In summary, the EU can exercise global leadership, not through power but by serving as an example. A leadership based on values is perhaps the kind of leadership the world needs most. However, in order for the EU to attain this position, there are a number of things that must be done:
1. Without reducing the legitimacy and participatory nature of the EU institutional systems, the effectiveness and efficiency of decision making has to be improved to increase the competitiveness of the EU and to enable the EU to serve as a leadership example.
2. The EU Constitution should be based on sustainable structure through which different cultures can live together and governance can be shared.
3. Care should be taken to ensure that competition policies envisioned for the EU itself are not harmful to the global system, but on the contrary, serve as an example to improve it. Efforts need to be made to ensure that the same values and principles are exercised in international and supranational institutions (for instance, the abolition of agricultural subsidies).

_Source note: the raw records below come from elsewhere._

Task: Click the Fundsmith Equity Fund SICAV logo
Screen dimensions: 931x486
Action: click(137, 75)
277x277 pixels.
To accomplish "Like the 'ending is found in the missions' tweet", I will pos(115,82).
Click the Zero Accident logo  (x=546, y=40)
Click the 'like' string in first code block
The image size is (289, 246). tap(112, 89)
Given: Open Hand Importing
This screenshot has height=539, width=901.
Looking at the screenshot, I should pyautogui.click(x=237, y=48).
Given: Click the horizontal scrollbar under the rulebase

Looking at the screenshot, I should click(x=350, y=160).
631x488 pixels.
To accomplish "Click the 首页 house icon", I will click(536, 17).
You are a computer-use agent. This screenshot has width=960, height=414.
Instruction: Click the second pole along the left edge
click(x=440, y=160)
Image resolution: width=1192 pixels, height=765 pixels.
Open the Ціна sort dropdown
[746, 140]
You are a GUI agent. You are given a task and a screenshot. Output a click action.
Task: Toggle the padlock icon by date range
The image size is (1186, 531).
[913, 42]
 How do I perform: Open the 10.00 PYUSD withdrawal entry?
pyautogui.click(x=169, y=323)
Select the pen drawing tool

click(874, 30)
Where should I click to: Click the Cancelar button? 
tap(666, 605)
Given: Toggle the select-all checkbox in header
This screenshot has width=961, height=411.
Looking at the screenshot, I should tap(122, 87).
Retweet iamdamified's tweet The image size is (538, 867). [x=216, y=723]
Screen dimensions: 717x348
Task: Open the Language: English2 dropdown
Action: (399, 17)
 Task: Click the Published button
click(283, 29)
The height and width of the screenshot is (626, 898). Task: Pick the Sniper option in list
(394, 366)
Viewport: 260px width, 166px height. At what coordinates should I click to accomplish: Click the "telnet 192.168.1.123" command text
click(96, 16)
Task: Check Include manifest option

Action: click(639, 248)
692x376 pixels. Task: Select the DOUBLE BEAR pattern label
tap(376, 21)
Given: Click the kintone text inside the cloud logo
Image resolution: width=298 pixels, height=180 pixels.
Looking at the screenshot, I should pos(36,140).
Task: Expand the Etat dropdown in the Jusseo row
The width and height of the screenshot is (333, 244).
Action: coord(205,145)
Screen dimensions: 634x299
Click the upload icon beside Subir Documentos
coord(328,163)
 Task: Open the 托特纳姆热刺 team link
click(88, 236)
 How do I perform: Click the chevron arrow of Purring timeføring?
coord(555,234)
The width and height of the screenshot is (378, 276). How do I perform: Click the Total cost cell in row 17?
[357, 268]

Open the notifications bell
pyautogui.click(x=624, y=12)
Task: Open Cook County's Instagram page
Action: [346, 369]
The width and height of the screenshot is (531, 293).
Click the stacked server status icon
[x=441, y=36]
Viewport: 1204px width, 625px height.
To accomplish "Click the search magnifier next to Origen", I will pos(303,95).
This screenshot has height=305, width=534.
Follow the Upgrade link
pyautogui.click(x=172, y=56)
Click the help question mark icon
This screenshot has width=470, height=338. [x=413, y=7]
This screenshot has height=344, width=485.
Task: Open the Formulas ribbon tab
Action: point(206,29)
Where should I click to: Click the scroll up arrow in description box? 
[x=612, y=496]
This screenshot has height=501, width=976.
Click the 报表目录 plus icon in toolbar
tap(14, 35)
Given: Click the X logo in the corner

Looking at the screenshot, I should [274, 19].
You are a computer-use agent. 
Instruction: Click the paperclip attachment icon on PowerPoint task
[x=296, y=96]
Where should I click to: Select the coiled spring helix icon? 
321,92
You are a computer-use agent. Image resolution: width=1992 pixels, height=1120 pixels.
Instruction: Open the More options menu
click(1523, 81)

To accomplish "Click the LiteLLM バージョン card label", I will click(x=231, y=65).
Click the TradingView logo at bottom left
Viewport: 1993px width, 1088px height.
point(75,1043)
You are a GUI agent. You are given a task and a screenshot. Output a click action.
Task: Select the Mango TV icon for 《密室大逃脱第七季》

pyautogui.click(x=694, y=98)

4. Policies ought to be developed that simplify and encourage the financing of creativity and innovation.
5. The EU educational system, tourism policies, and common work culture should be devised in such a way as to encourage EU citizens, particularly the youth, to understand one another and the world in a better way.
6. The EU has to demonstrate consistency of its values, and indicate its determination by weight of its actions not only internally but also externally to have global legitimacy.
7. EU leaders should adopt, defend, and courageously carry out this vision.
EU can reach a global leadership position by setting an example through its common values. However, to gain such legitimacy, the EU has to exercise these vales both internally and externally in all its actions and reflect them in all its structures.